9) The air handling unit of claim 1, wherein the gasket is selected from a deformable material that that provides a substantially fluid tight seal and prevents heat exchange.

10) The air handling unit of claim 9, wherein the gasket material is selected from the group consisting of ethylene propylene diene monomer (EPDM) closed cell expanded rubber, neoprene rubber, nitrile rubber, viton rubber, thermoplastic elastomers, thermoplastic rubber, polyvinyl chloride, silicone, and polytetrafluoroethylene (PTFE).

11) An access door assembly comprising:

a door panel;

a structural member attached to a perimeter of a wall opening, the structural member surroundingly encompassing the door panel and having a plurality of frame pieces, the plurality of frame pieces further including: a mounting flange; a segment; a first rolled surface adjacent to the mounting flange and the segment; a gasket channel; a second rolled surface adjacent to the segment and the gasket channel; an anti-compression leg; and a third rolled surface adjacent to the gasket channel and the anti-compression leg; and

a gasket, wherein the gasket is disposed in the gasket channel and adjacent to the anti-compression leg and the segment; and

wherein the anti-compression leg is operative to substantially prevent the door panel from over compressing the gasket disposed in the gasket channel.

12) The air handling unit of claim 10, wherein the structural member includes at least one hinge, wherein the at least one hinge attaches the door panel to the structural member.

13) The air handling unit of claim 10, wherein each of the plurality of frame pieces are formed from a single piece of material selected from the group consisting of sheet metal, structural plastic, and composites.

14) The air handling unit of claim 10, wherein the cross-section of the plurality of frame pieces is Z-shaped.

15) The air handling unit of claim 10, wherein the plurality of frame pieces are cut to preselected angles at each end that total approximately ninety degrees when joined together, and wherein the ends of the plurality of frame pieces are joined together to form a plurality of corners of the structural member.

16) The air handling unit of claim 15, wherein the joined ends of the plurality of frame pieces are welded on an interior surface of the plurality of frame pieces.

17) The air handling unit of claim 16, wherein the joined ends of the plurality of frame pieces are sealed using a sealant on an interior surface of the plurality of frame pieces.

18) The air handling unit of claim 1, wherein the anti-compression leg includes a rim that forms a stop for the door panel.
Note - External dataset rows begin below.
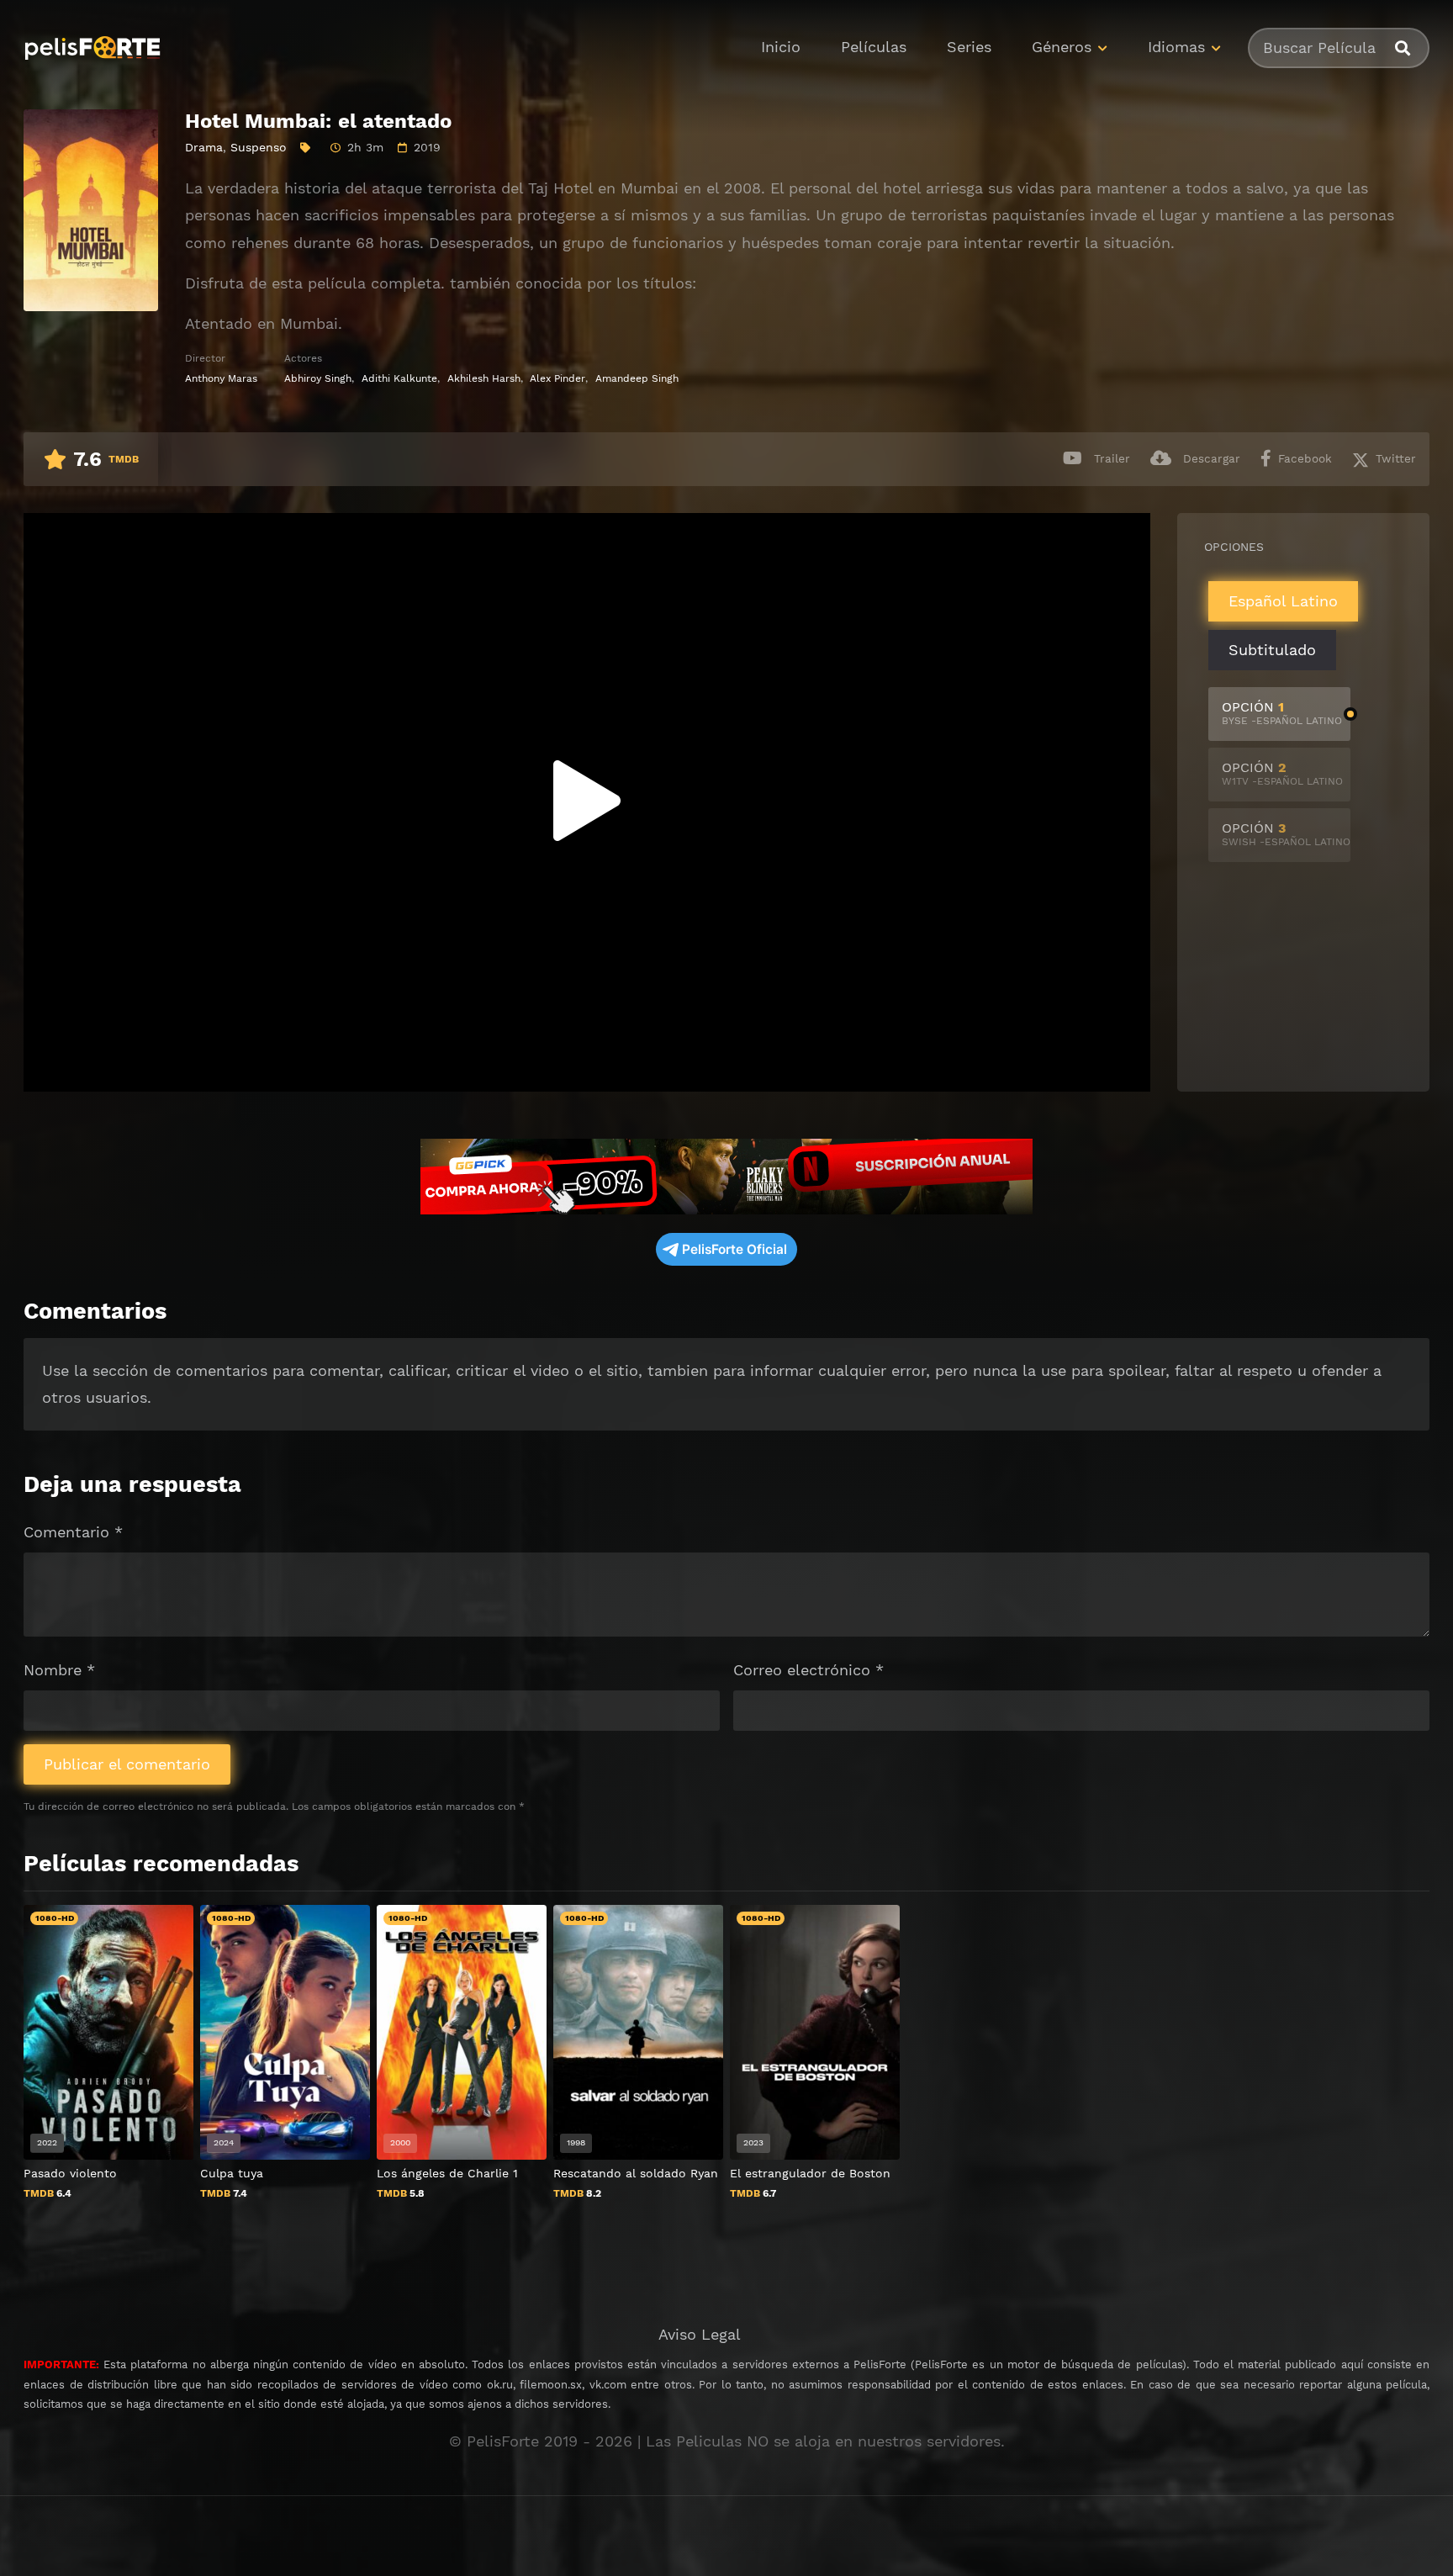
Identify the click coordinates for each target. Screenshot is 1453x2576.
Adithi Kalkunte (399, 378)
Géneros (1061, 47)
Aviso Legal (699, 2334)
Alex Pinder (557, 378)
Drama (204, 147)
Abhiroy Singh (317, 378)
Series (969, 47)
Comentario (73, 1532)
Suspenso (258, 147)
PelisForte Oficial (734, 1249)
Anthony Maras (221, 378)
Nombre (59, 1670)
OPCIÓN (1282, 713)
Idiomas (1176, 47)
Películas (873, 47)
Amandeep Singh (637, 378)
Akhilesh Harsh (483, 378)
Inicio (780, 47)
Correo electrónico (808, 1670)
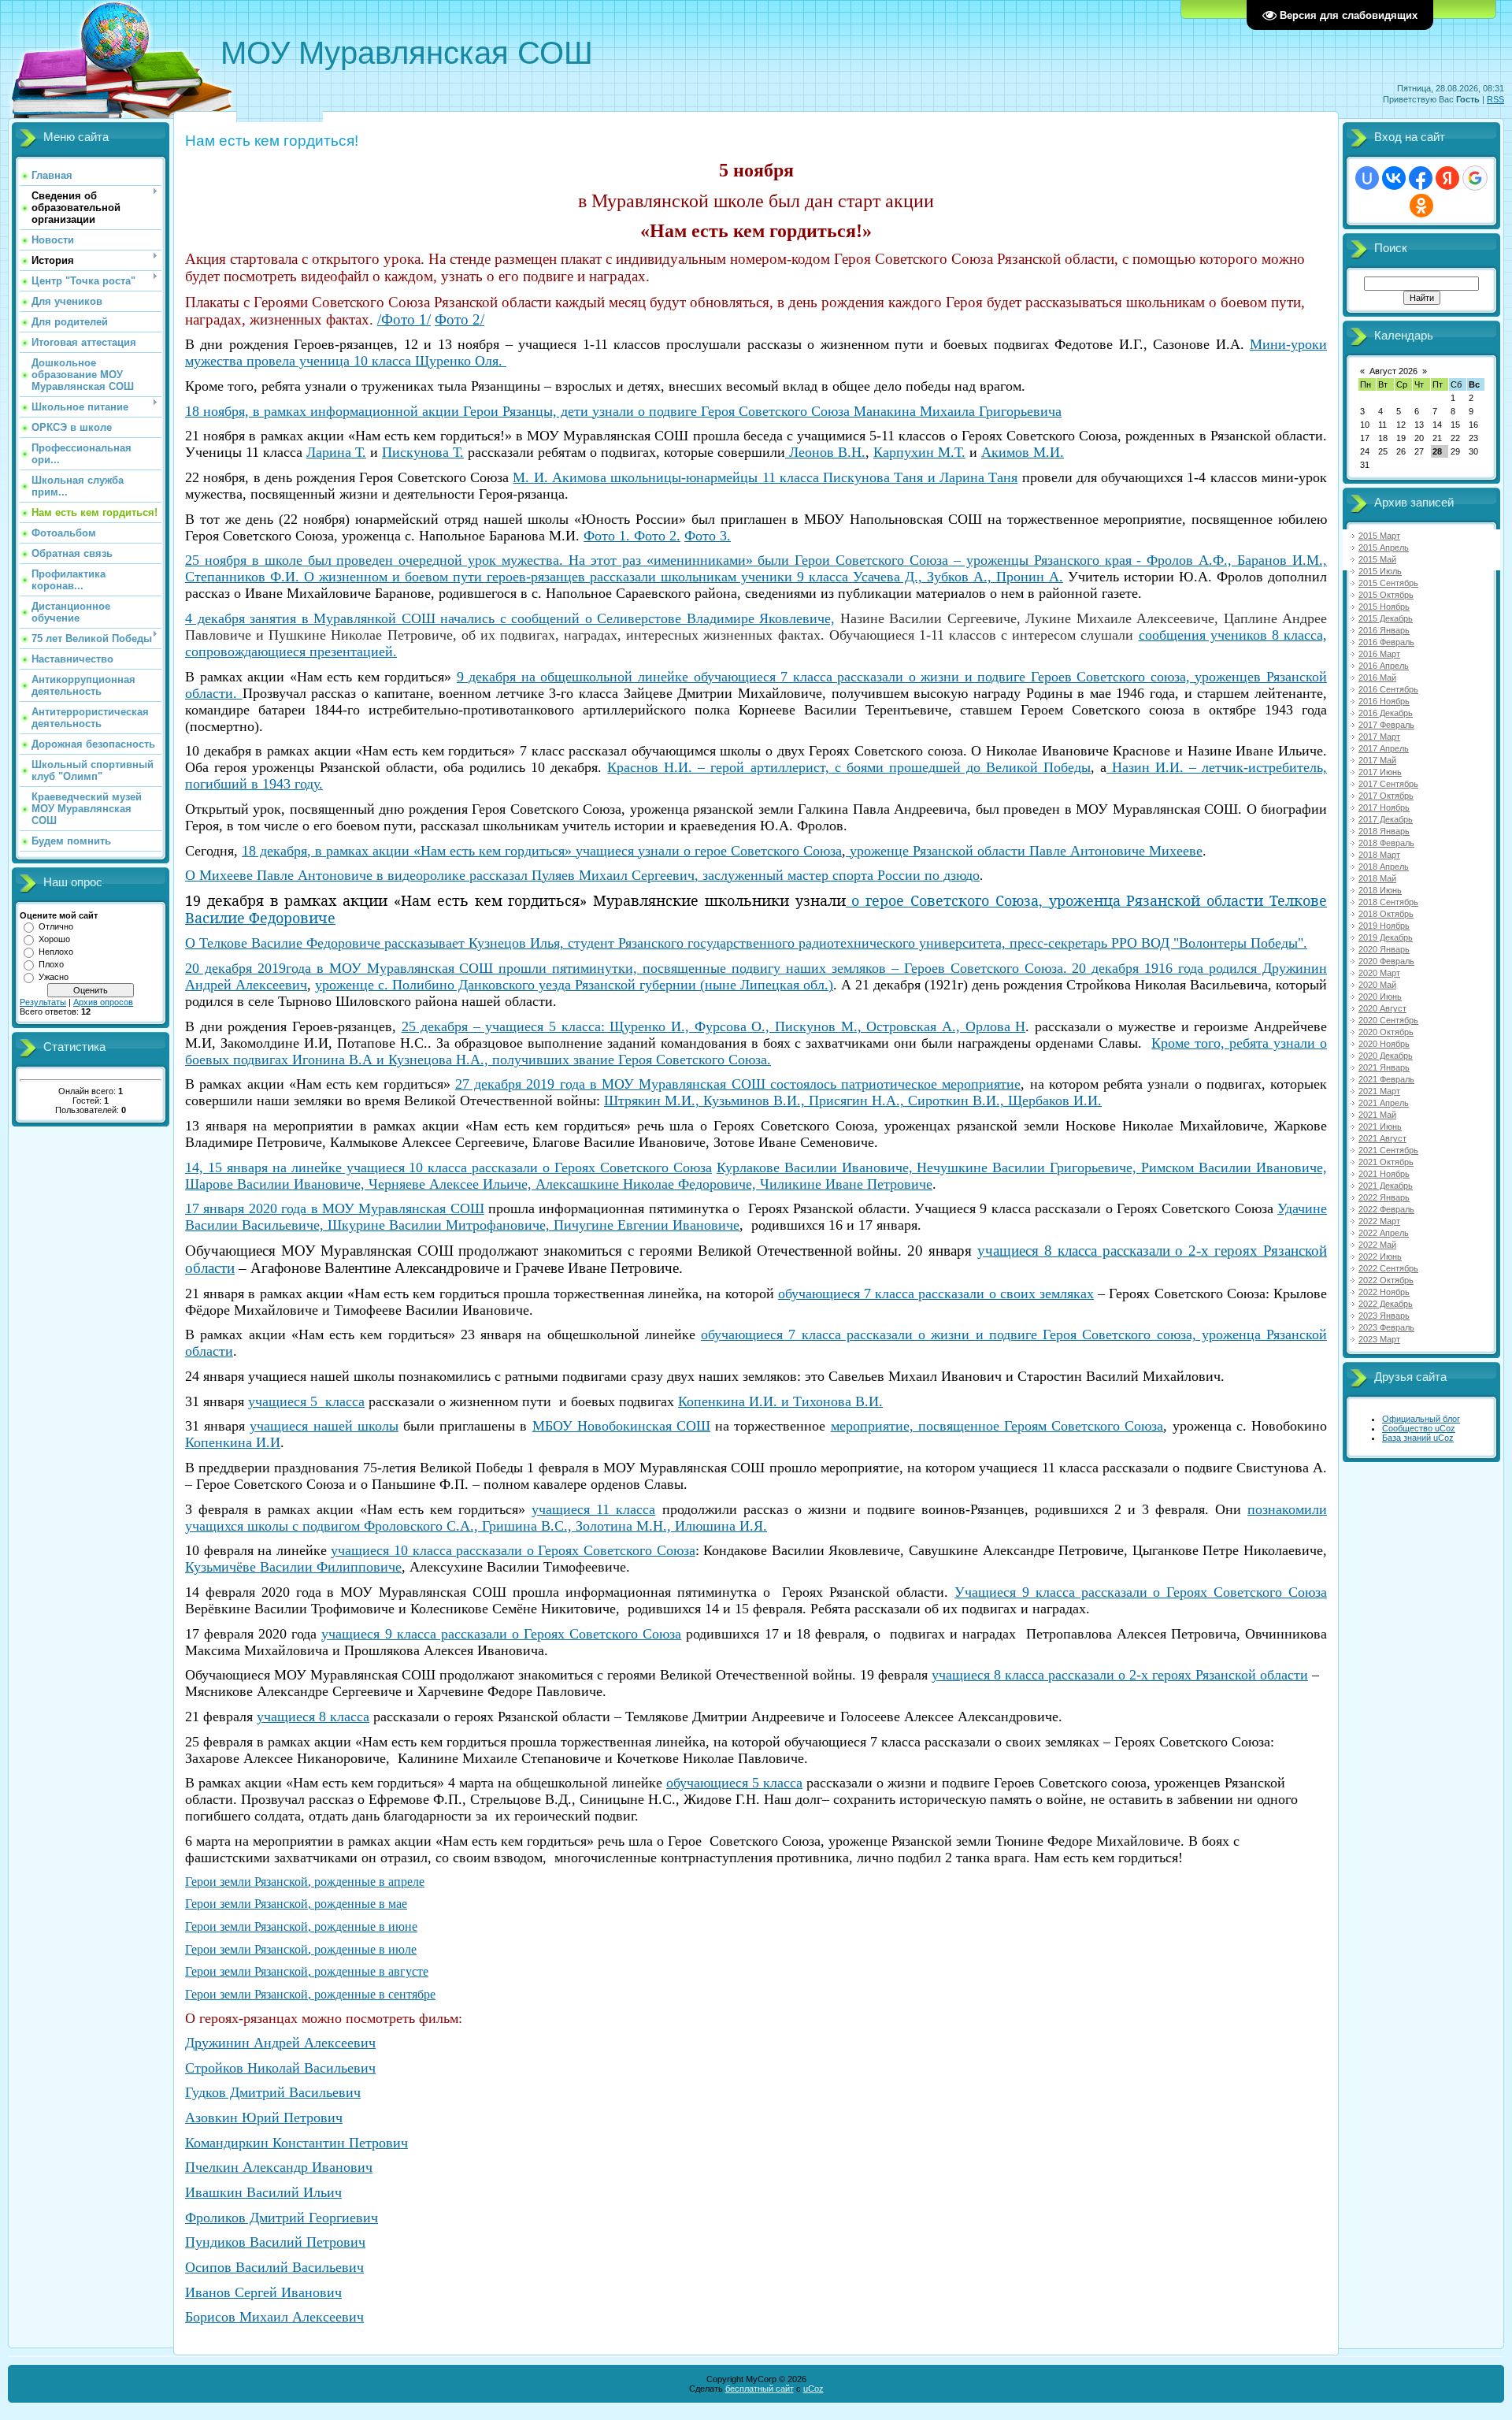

19) A method of installing an access door assembly in an air handling unit, the method including:

providing the air handling unit having a plurality of walls, wherein at least one of the plurality of walls includes an opening, the opening having a perimeter;

providing an access door assembly, wherein providing the access door assembly further includes: an access door; a structural member, wherein the structural member further includes: a plurality of frame pieces, the plurality of frame pieces further including: a mounting flange; a segment; a first rolled surface adjacent to the mounting flange and the segment; a gasket channel; a second rolled surface adjacent to the segment and the gasket channel; an anti-compression leg; and a third rolled surface adjacent to the gasket channel and the anti-compression leg; and arranging the plurality of frame pieces to form a generally rectangular framework that surrounds the perimeter of the opening of the wall; joining a portion of the adjoined plurality of frame pieces to form the structural member; securing the access door assembly to the perimeter of the opening of the wall by securing the mounting flange of the structural member to the wall of the air handling unit; providing a gasket; and securing the gasket to the gasket channel, wherein the gasket is disposed between the anti-compression leg and the segment; and wherein the anti-compression leg is operative to substantially prevent the door panel from over compressing the gasket disposed in the gasket channel.

20) The method of installing an access door assembly of claim 19, wherein the step of joining further includes applying a sealant to a portion of the adjoined frame pieces.